Estratto della fonte:
********
Akash Bashir era un giovane pakistano di 21 anni della città di Lahore, morto da martire, o come dicono nella sua comunità da “eroe” – e capiremo il motivo, offrendo la sua vita per difendere la chiesa e i fedeli che la riempivano per la celebrazione della santa messa. Per questo giovane cattolico il Dicastero per le Cause dei santi ha confermato la validità giuridica della fase diocesana. È morto abbracciato all’attentatore islamista, un gesto che aggiunge luce alla breve vita di quello che sarà il primo santo pakistano. Era domenica 15 marzo 2015, la chiesa di san Giovanni a Lahore era gremita di fedeli, più di 800. Akash, laico, ex studente salesiano, era impegnato nello svolgimento del compito per il quale si era offerto volontario nel 2013 e si era impegnato con altri confratelli: sorvegliare le chiese per difenderle da attacchi terroristici. Una cosa in sé semplice, umile: doveva sorvegliare una porta, ma lo ha fatto con tutto lo zelo di cui era capace.
In quella che sembrava una domenica normale, per quanto possa esserlo in una realtà segnata da ostilità e persecuzione sistematica, Akash ha sentito una prima esplosione in una chiesa vicina. Pochi istanti dopo vede l’uomo intenzionato ad entrare nella sua per farsi saltare in aria. «”Se devo morire, morirò, ma non ti lascerò entrare “, gli disse il giovane. Queste furono le sue ultime parole. Poi abbracciò il terrorista, che si fece esplodere, uccidendoli entrambi all’istante, ferendone molti e uccidendo tre cristiani», leggiamo su Religione en libertad. Per gli islamisti martire è l’epiteto che si riserva agli attentatori kamikaze come quello fermato da Akash Bashir, per questo usare questo termine, intrinsecamente cristiano nel suo significato di testimonianza per la fede, è molto difficile per la comunità pakistana che patisce da decenni persecuzioni e discriminazioni di ogni genere.
********
Dati forniti:
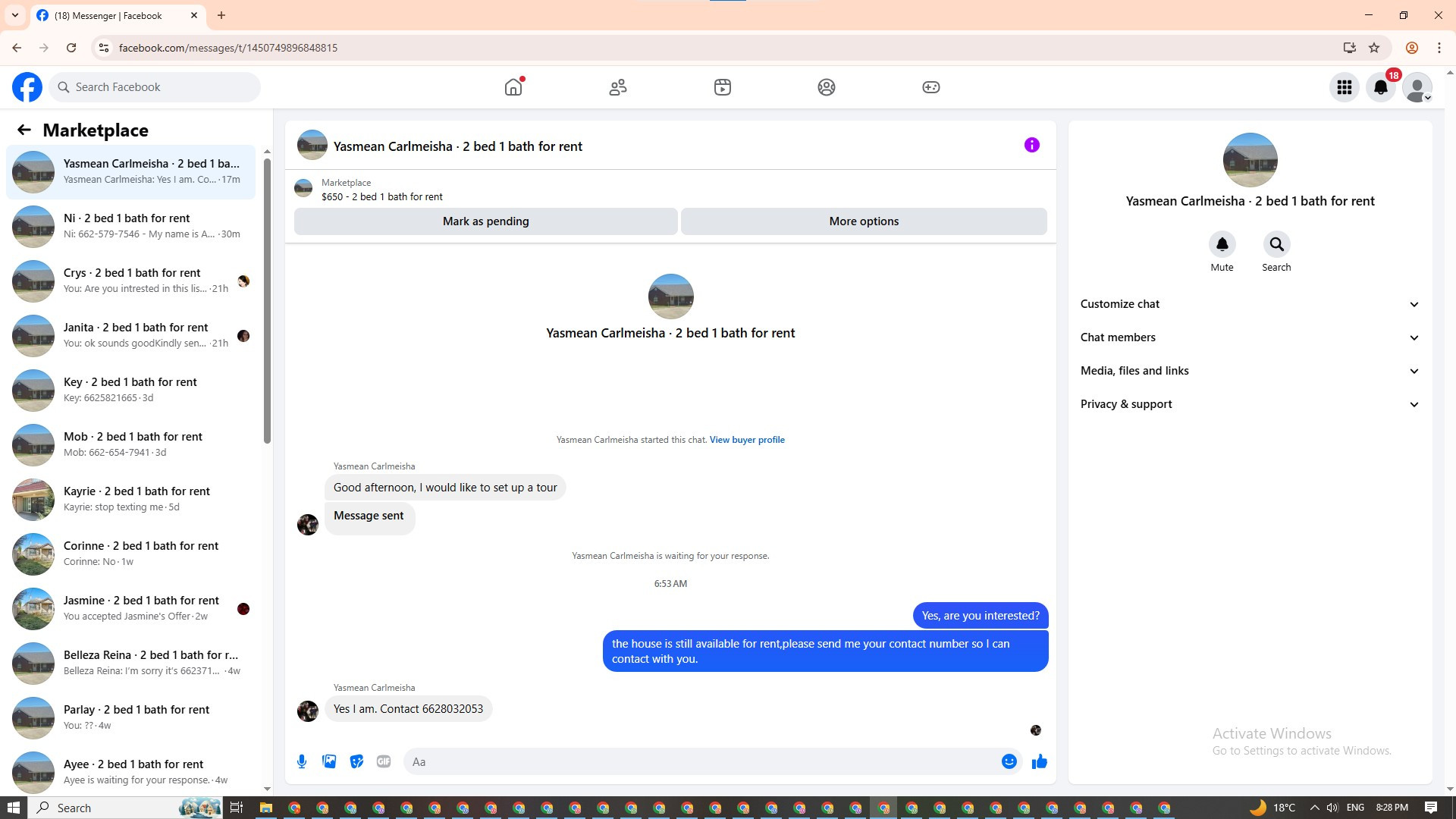Open the Video tab in top navigation
This screenshot has width=1456, height=819.
[x=722, y=87]
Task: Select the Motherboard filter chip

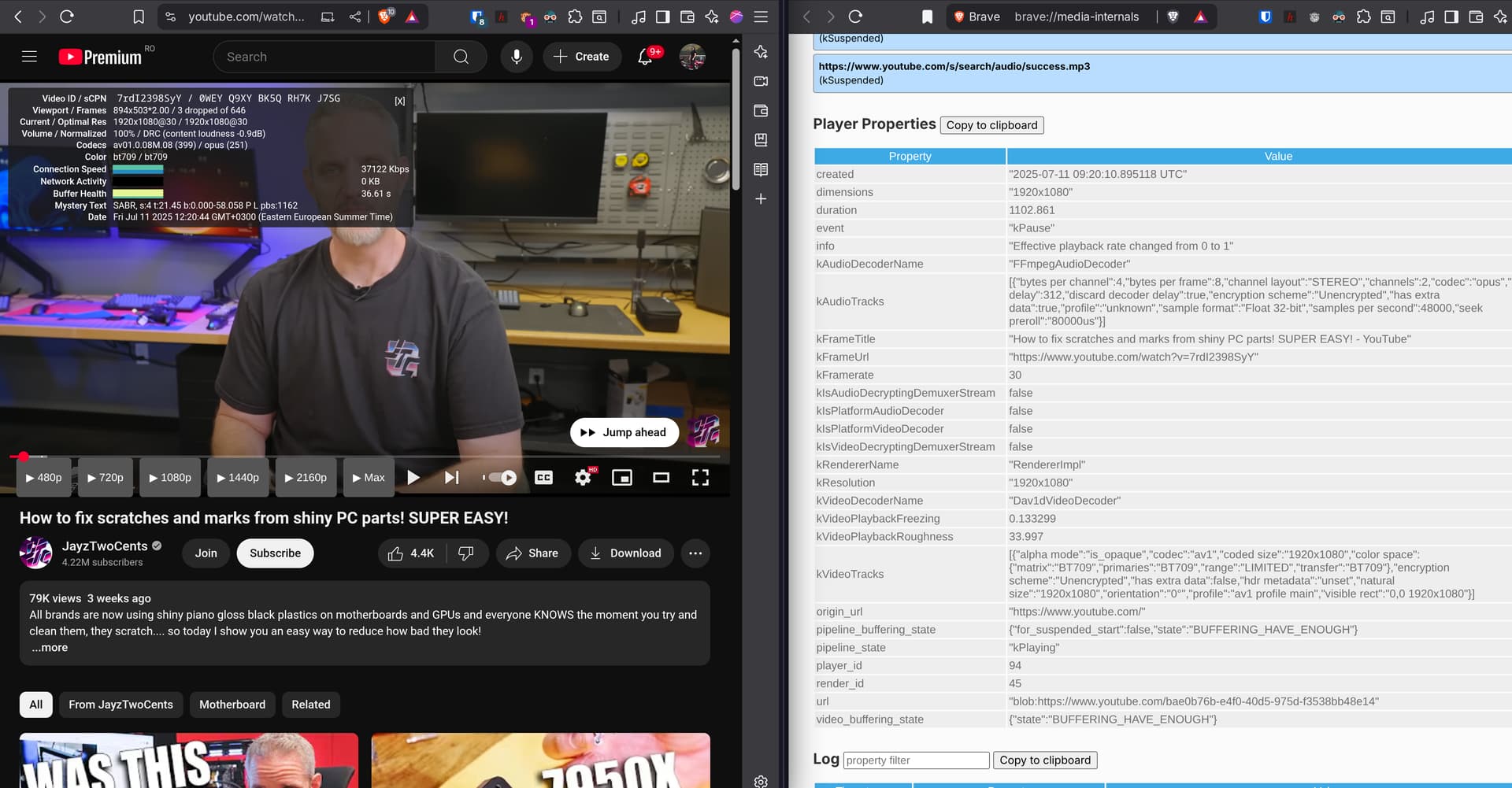Action: click(232, 705)
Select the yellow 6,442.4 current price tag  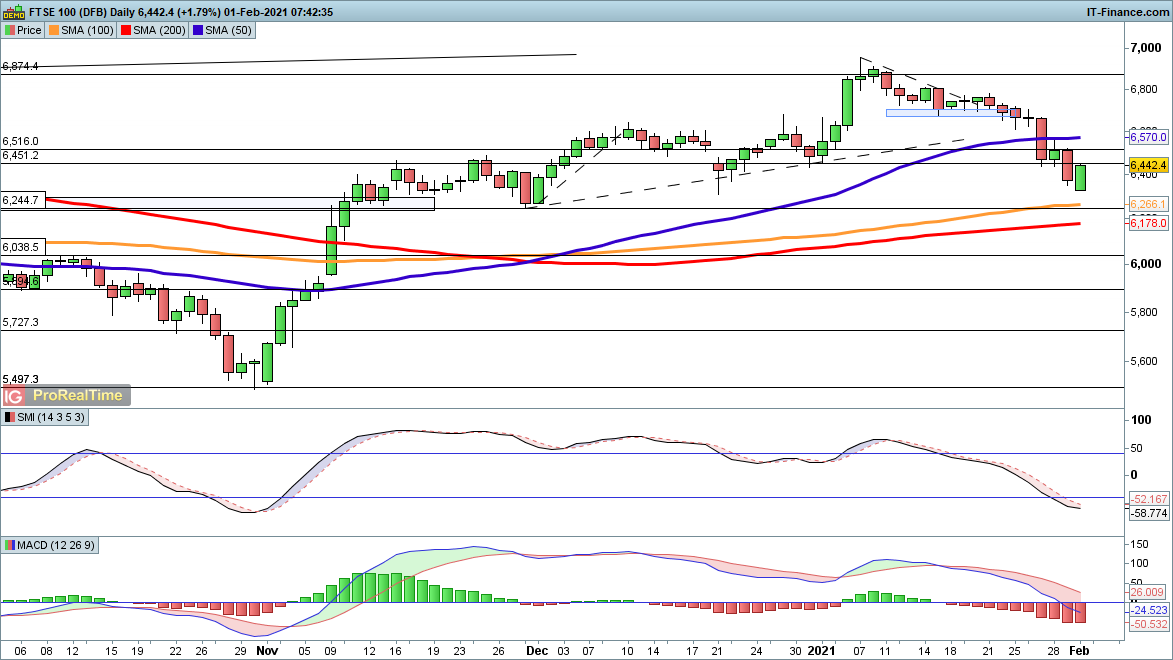(x=1149, y=164)
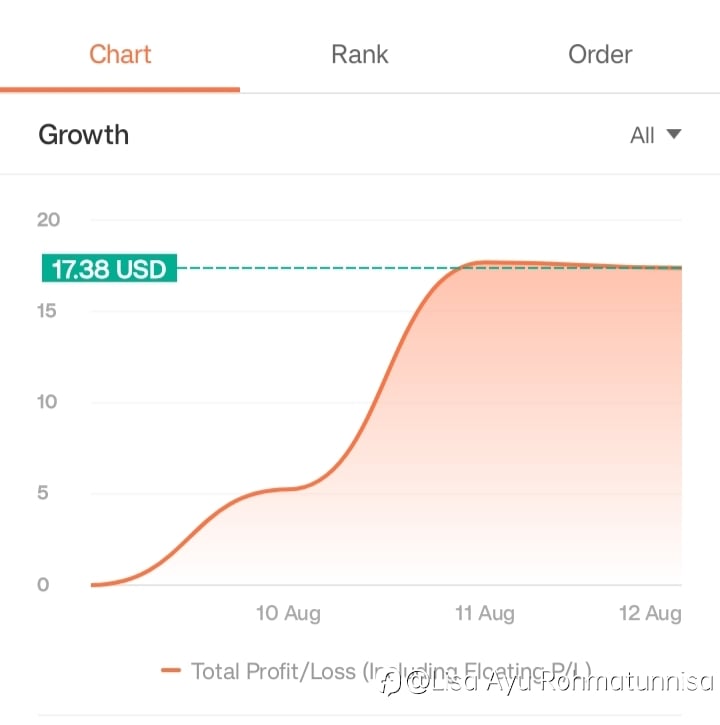Click the 20 y-axis gridline label
720x725 pixels.
pos(49,220)
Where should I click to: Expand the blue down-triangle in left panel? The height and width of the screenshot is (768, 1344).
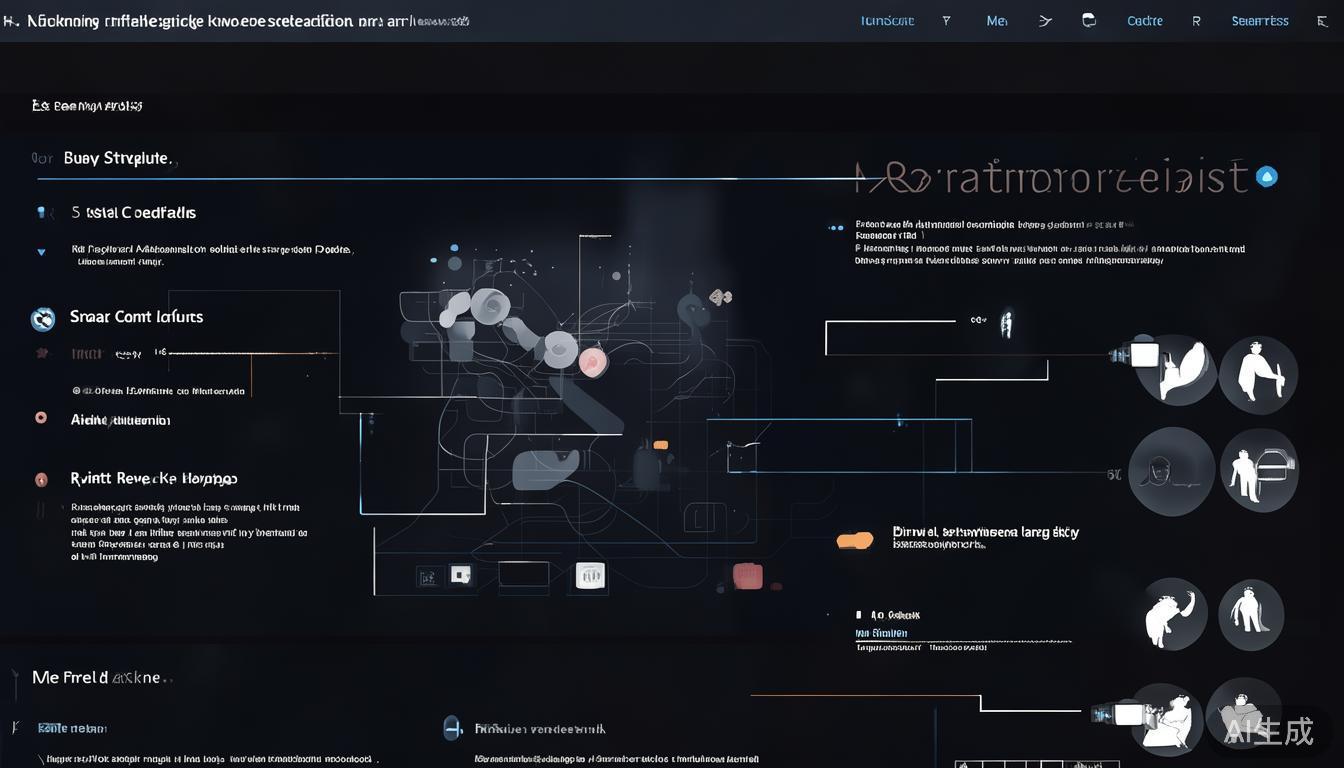(41, 252)
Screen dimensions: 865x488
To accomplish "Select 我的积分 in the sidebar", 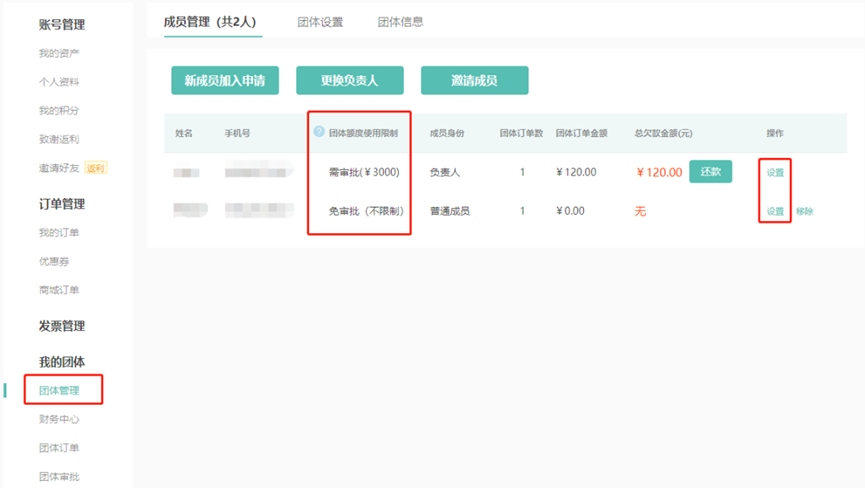I will (x=59, y=111).
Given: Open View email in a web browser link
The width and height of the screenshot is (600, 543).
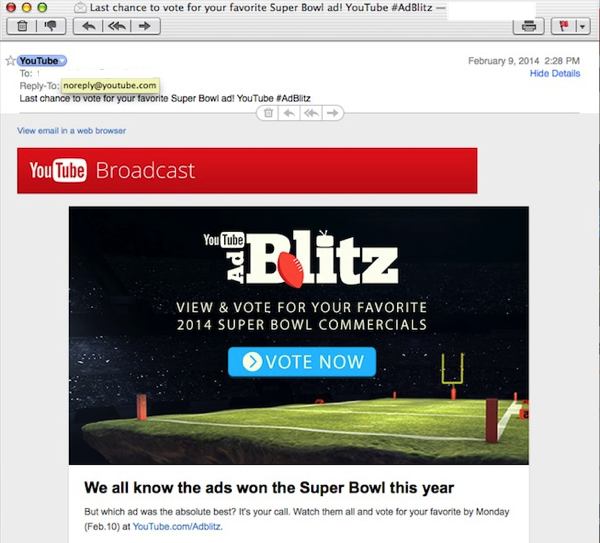Looking at the screenshot, I should point(71,130).
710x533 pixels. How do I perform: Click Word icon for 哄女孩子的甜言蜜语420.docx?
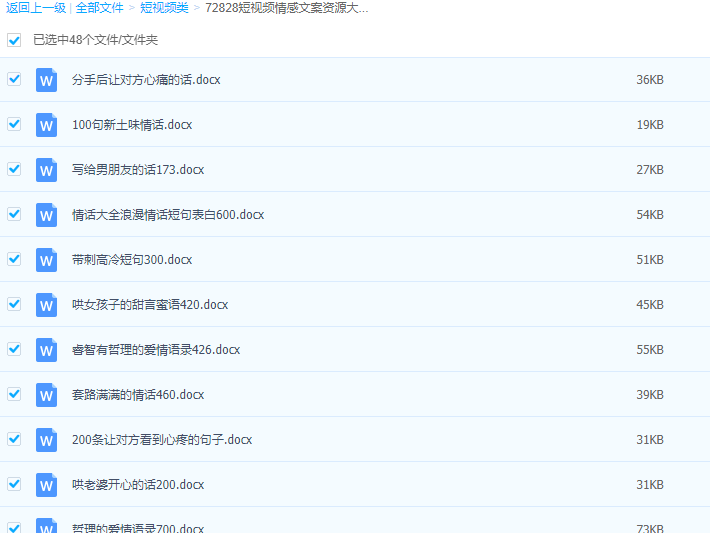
********
Obiettivo del compito:
Aggiorna il brano del testo su Akash Bashir che parte da "In quella che" e arriva a "di ogni genere.", mettendo "attentatore" al posto di "terrorista", e riscrivilo per intero. Per questo lavoro i record non servono.

Risposta all'esercizio:
In quella che sembrava una domenica normale, per quanto possa esserlo in una realtà segnata da ostilità e persecuzione sistematica, Akash ha sentito una prima esplosione in una chiesa vicina. Pochi istanti dopo vede l’uomo intenzionato ad entrare nella sua per farsi saltare in aria. «”Se devo morire, morirò, ma non ti lascerò entrare “, gli disse il giovane. Queste furono le sue ultime parole. Poi abbracciò il attentatore, che si fece esplodere, uccidendoli entrambi all’istante, ferendone molti e uccidendo tre cristiani», leggiamo su Religione en libertad. Per gli islamisti martire è l’epiteto che si riserva agli attentatori kamikaze come quello fermato da Akash Bashir, per questo usare questo termine, intrinsecamente cristiano nel suo significato di testimonianza per la fede, è molto difficile per la comunità pakistana che patisce da decenni persecuzioni e discriminazioni di ogni genere.